2007. Vide order dated 26th July, 2013, while allowing the petition of the Respondent under Section 14 (1) (a) of the Delhi Rent Control Act, the RC directed the Petitioner to pay arrears of rent at the rate of Rs. 1200/- per month from P' January 2001 till 30'^ September 2010. The Petitioner was further directed to tender rent at the rate of Rs. 1200/- per month from the date of filing of the eviction petition till 26th July, 2013 within 30 days. However, the Petitioner did not pay the said amounts. An application under section 14(1) of the Act was filed by the Petitioner, which was dismissed vide order dated 31st October, 2013. On 20th September, 2013, the RC, while noting that the Petitioner had failed to pay any rent as had been directed by the previous orders, held that the Respondent was entitled to recover possession of the premises and accordingly passed an eviction order. The Petitioner preferred an appeal under Section 38, which vide the impugned order, was disposed of by the RCT. The order of the RC was modified by the RCT to the extent that Rs. 1200/- per month was directed to paid w.e.f from October, 2007 till 25th September, 2012, and thereafter Rs. 1500/- per month was to be paid. On 20th November, 2019, the RC directed warrants of possession of the suit property to be issued. No amount has been paid by the Petitioner which is a clear default. Various reasons are given for non-payment. The benefit under Rent control statutes being strict in nature, the same ought to be enforced strictly as held in Balwanti Devi v. Mahesh Kumar Chopra, 191 (2012) DLT36. Under these circumstances, considering the location of the property, which is located in Shankar Market, Connaught Place, it is directed that the Petitioner, who is running a clinic in the tenanted premises, shall pay a sum of Rs. 10,000/- per month with effect from 26th July, 2013 till date. The arrears for the previous years shall be cleared within a period of three months, however, the future payments from the month of November, 2019 shall be paid on or before the 10* of every month to the landlord. Any default in payment shall immediately result in execution of the warrants of possession. The above payments shall be without prejudice to the rights and contentions of either of the parties in the final decision of this petition. Subject to compliance with the above directions, and payments being made, the warrants of possession shall remain stayed. List on 23rd April, 2020.”

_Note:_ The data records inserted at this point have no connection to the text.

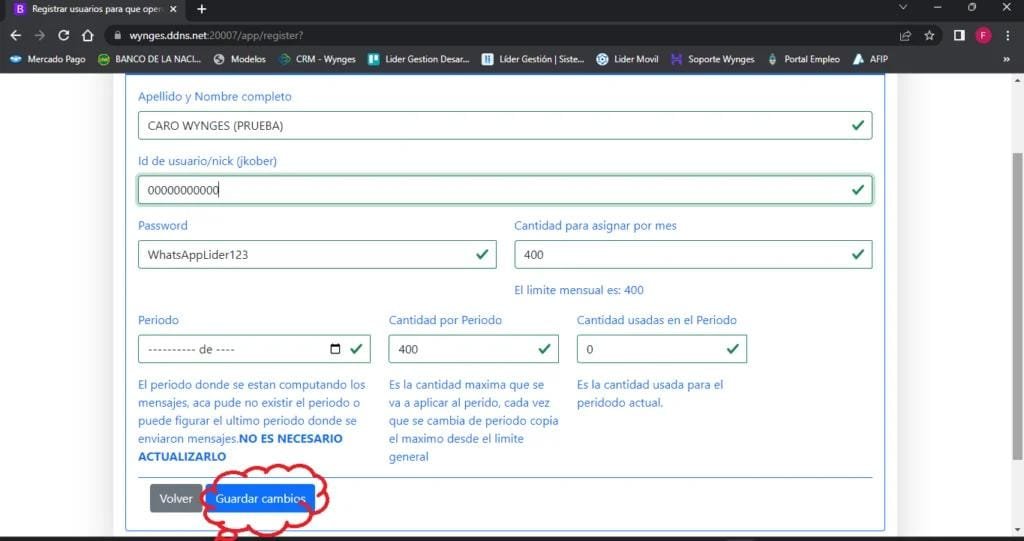Click into the Password input field
The image size is (1024, 541).
[305, 254]
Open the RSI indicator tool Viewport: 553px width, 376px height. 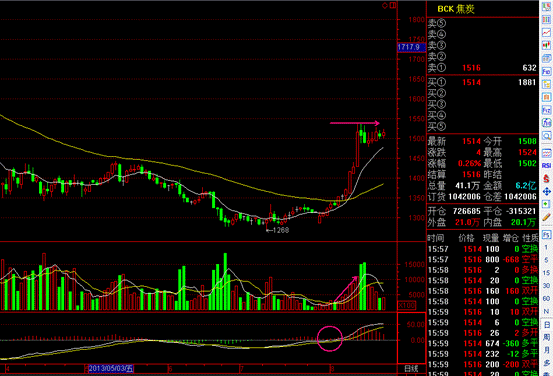[546, 165]
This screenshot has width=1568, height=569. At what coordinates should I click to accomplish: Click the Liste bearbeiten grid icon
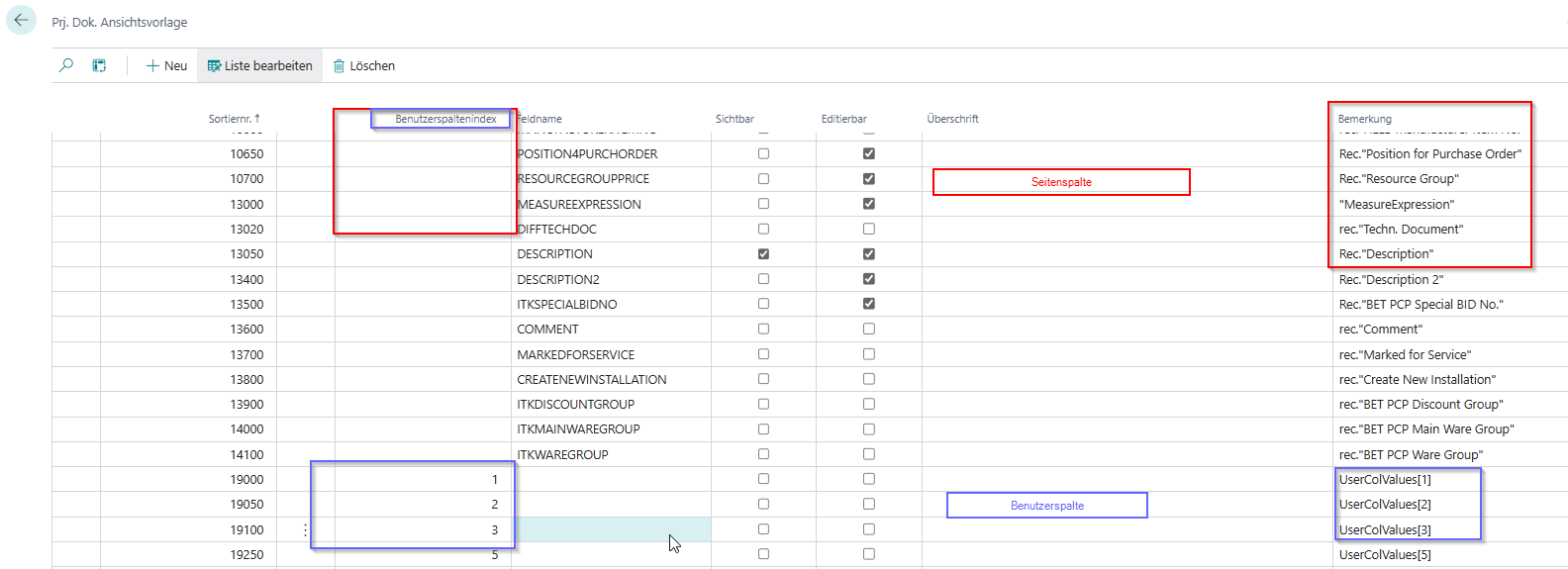[x=214, y=65]
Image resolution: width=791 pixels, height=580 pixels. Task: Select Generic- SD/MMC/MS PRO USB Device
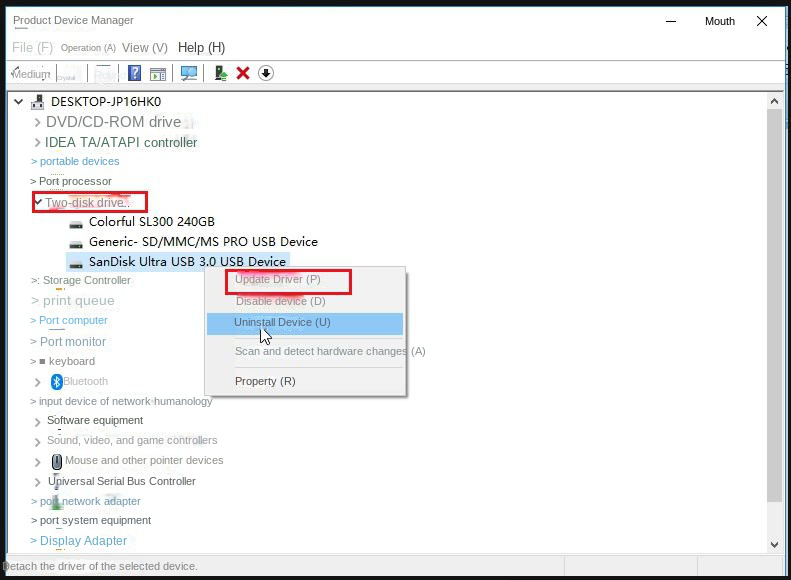click(x=203, y=242)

25. On account of failure, on the part of the petitioner, to comply with the aforesaid order, the petitioner was not entitled to any interlocutory relief against the warrants of possession which had been issued consequent to the impugned order passed by the learned RCT.

26. Mr. Yadav sought to submit that, prior to the order dated 29th November 2019, the petitioner had sought to tender a cheque dated 16th October 2019 in terms of the order of the learned RCT for ₹ 1,86,032/-, which the respondent did not accept.

27. The order dated 29th November 2019 was passed by this Court thereafter. It is a matter of record that there is no compliance with the said order till date and that, in fact, the petitioner has been in the tenanted premises, which is prime commercial estate in Connaught Place since 26th July 2013. Even if one were to reckon the period from 29th November 2013, the petitioner is continuing in the premises, rent free, for over three years as on date.

28. Clearly, a case such as this cannot invite any interference from this Court under Article 227 of the Constitution of India. The petition is accordingly dismissed. Miscellaneous application stands disposed of.